Weird deadlock issue inside data modules

tobygroves · June 9, 2015, 1:21pm

Following my previous mammoth thread on deadlocks, I’m now experiencing another similar issue although the cause appears to be slightly different.

Randomly, rarely and under heavy load, I’m still having instances of my server locking up. I can reproduce this very occasionally and the issue appears to be within Delphi’s own code rather than RO. That said, I’m wondering if something RO is doing is triggering the issue or whether you guys have any knowledge of experience of it.

The issue seems to be centred around GlobalNameSpace, which is an instance of TMultiReadExclusiveWriteSynchronizer.
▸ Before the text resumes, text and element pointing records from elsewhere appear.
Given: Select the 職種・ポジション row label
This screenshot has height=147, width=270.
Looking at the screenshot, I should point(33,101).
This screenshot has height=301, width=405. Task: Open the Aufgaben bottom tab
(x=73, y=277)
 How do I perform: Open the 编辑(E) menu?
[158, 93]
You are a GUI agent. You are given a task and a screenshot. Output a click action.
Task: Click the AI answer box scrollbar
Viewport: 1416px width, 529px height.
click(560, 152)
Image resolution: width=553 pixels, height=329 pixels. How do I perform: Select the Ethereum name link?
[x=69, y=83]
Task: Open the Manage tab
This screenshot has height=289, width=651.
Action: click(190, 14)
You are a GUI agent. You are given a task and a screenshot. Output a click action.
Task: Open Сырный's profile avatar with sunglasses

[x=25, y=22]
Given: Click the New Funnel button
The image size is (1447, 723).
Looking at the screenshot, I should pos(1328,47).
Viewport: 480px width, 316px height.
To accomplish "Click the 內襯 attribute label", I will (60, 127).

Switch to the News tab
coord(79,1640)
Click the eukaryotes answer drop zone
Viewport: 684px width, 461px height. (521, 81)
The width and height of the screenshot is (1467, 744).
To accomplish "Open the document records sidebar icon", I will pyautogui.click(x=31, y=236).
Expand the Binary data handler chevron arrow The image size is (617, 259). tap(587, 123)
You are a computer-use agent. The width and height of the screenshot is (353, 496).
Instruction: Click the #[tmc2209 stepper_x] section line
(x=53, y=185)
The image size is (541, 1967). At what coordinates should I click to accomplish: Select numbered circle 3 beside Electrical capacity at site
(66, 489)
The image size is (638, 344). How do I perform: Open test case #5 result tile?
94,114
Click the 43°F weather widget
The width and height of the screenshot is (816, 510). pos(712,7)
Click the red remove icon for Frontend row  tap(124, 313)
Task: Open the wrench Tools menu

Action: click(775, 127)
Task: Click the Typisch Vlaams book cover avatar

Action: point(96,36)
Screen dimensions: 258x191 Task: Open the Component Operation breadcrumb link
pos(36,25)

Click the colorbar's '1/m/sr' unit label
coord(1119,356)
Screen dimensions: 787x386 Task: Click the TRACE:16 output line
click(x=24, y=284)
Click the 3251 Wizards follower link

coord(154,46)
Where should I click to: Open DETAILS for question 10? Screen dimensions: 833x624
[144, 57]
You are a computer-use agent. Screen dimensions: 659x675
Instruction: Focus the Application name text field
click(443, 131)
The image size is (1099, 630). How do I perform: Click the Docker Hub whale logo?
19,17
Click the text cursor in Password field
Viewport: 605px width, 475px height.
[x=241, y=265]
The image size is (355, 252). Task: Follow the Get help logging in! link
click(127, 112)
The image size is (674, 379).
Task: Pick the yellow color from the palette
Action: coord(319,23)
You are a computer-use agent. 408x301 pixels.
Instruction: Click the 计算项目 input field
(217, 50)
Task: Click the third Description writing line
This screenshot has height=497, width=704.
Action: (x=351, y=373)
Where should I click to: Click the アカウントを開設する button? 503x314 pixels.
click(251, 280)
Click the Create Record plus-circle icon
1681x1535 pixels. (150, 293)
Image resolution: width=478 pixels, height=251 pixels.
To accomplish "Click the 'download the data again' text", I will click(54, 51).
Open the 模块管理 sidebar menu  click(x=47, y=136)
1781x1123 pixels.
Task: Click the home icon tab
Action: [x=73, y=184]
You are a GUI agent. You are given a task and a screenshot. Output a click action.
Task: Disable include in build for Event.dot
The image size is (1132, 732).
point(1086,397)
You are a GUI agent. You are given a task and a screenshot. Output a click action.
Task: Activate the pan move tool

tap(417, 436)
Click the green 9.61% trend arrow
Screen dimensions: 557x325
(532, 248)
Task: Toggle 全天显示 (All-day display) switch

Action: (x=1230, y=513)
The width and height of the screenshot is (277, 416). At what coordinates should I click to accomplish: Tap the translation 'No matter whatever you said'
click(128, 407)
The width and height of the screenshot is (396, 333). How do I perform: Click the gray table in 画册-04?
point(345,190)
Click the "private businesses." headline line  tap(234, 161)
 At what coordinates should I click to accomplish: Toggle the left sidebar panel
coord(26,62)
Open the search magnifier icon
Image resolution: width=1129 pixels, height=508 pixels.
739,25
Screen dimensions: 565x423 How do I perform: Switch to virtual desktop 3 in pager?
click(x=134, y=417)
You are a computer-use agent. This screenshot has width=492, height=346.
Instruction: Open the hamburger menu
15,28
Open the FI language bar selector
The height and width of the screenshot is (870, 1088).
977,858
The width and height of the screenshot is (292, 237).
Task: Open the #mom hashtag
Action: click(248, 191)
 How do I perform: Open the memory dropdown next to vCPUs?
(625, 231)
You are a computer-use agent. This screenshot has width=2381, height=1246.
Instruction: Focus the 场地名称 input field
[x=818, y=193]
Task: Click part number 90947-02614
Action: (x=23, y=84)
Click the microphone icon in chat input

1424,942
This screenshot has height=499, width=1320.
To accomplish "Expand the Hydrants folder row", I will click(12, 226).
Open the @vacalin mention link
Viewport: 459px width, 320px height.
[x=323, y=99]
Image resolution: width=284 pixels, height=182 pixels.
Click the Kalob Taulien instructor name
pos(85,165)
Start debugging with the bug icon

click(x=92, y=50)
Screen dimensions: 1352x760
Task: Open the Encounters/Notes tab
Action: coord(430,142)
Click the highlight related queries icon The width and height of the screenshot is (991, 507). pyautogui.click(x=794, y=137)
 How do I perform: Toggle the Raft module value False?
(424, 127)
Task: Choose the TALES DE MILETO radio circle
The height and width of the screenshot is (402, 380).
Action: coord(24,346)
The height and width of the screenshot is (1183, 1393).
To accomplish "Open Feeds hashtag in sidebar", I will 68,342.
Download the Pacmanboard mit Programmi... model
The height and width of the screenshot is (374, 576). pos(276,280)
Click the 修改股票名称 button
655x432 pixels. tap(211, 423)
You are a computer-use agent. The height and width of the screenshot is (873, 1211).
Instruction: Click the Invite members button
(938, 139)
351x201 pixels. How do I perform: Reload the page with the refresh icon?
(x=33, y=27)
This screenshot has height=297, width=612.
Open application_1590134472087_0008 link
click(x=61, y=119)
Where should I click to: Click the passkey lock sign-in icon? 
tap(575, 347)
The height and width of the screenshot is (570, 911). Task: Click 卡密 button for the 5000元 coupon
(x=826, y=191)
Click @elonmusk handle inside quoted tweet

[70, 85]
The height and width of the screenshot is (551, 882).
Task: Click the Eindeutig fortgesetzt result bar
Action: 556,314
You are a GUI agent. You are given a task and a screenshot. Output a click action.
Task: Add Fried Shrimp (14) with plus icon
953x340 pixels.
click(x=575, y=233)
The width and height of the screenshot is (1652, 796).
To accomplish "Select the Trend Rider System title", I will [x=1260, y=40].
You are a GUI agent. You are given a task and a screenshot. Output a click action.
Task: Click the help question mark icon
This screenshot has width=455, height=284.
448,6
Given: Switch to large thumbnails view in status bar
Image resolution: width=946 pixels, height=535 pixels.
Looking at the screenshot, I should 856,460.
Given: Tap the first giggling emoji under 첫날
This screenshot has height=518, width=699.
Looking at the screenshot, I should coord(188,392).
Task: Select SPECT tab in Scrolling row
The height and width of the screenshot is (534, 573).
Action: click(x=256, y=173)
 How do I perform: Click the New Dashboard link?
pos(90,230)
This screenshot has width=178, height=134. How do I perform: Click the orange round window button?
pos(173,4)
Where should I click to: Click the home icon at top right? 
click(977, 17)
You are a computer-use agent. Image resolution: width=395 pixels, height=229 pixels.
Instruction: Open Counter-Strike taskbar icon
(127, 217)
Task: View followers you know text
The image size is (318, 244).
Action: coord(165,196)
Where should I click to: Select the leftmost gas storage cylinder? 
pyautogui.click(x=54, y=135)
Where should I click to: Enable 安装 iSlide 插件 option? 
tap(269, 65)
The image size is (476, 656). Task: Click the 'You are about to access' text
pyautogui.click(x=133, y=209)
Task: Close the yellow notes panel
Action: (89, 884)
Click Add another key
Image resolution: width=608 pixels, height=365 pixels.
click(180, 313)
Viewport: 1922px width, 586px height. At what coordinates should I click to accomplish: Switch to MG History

When the lockup occurs, any request to the server gets as far as creating a data module, at which point the GlobalNameSpace.BeginWrite call at the start of TDataModule.Create blocks and never returns.

After doing some searching, it appears there have been some major historical issues with TMultiReadExclusiveWriteSynchronizer but there’s no clear indication of whether this is still the case. I’ve seen reports of issues being found in Delphi 6 but then fixed in Delphi 7 but I’ve also seen other open and unresolved problem reports and even some mention of the whole class being deprecated, in which case why is it still being used internally by Delphi code?

Have you come across anything like this?

EvgenyK · June 9, 2015, 1:33pm

it was a reason why we deprecated TDABinDataStreamer. standard TReader/TWriter classes are used in it.
these classes use GlobalNameSpace’s lock and often server application was locked …

as a workaround, you can use TCriticalSection instead of TMultiReadExclusiveWriteSynchronizer

tobygroves · June 9, 2015, 1:37pm

When you say use critical sections instead, how do you mean exactly? Delphi’s TDataModule makes use of GlobalNameSpace which is an instance of this class and I can’t change that without modifying their source.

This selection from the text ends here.